3. Dry Ice Production Pathways

Dry ice production is fundamentally dependent on the upstream characteristics of the CO2 feed stream, making CO2 capture a critical part of the overall value chain. This section outlines the key methods involved in the production of dry ice from captured carbon dioxide (CO2). It begins by examining and comparing the main CO2 capture techniques including absorption, adsorption, and membrane separation. Following the capture stage, the liquefaction process is discussed, focusing on both external and internal liquefaction systems, with attention to energy efficiency, process complexity, and environmental impact. In the context of external liquefaction, commonly used refrigerants are compared based on cooling performance and sustainability. The final method involves the solidification of liquid CO2 into dry ice through depressurization and expansion. Figure 4 illustrates the methods covered in this section.

3.1. Carbon Dioxide Capture Methods

Once a suitable carbon dioxide (CO2) source has been identified, the next step in dry ice production involves selecting an appropriate capture method [59,60,61]. Among the widely adopted industrial techniques for CO2 separation are adsorption, absorption, and membrane separation, as illustrated in Figure 5 [40,41,60].
Adsorption captures CO2 molecules on the surface of solid materials, such as activated carbon or zeolites [40,41,60]. Absorption, on the other hand, uses either chemical solvents like amines or physical solvents such as Selexol to dissolve CO2 from gas mixtures [40,41,61]. Meanwhile, other methods, such as membrane separation, employ selectively permeable membranes that separate CO2 based on differences in molecular size or solubility [40,41]. A comparative assessment of these methods is necessary to identify the potentially most effective option based on energy consumption, process scalability, separation efficiency, and compatibility with varying gas compositions [60,61]. While many of these capture technologies are also used in other CO2 capture and utilization processes, the focus here is on their applicability and optimization for their subsequent use in dry ice production.

^^^^

- _TO-DO LIST_
**a)** By which criteria does the dry ice production text say the CO2 capture methods should be compared? List every one.
**b)** From the dry ice production text, extract the part that opens with the words containing "3.1. Carbon Dioxide" and closes with "Figure 5 [40,41,60].".

^^^^

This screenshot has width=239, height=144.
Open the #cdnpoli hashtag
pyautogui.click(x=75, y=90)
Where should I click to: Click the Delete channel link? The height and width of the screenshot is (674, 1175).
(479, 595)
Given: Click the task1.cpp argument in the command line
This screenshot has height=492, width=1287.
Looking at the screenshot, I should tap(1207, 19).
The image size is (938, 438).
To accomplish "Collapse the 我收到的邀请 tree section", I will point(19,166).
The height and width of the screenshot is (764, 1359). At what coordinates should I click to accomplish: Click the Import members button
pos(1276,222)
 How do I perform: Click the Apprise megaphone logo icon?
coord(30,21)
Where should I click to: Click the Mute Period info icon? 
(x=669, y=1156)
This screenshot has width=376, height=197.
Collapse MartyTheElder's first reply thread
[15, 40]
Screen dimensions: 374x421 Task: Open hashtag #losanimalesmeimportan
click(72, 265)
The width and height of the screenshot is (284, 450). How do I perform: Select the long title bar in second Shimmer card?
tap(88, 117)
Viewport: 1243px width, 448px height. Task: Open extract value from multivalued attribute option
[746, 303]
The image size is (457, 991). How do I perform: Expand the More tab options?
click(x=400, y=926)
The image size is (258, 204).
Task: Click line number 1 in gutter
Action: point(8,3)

^^^^

- _PROBLEM SOLUTIONS_
**a)**
- Energy consumption
- Process scalability
- Separation efficiency
- Compatibility with varying gas compositions

**b)**
3.1. Carbon Dioxide Capture Methods

Once a suitable carbon dioxide (CO2) source has been identified, the next step in dry ice production involves selecting an appropriate capture method [59,60,61]. Among the widely adopted industrial techniques for CO2 separation are adsorption, absorption, and membrane separation, as illustrated in Figure 5 [40,41,60].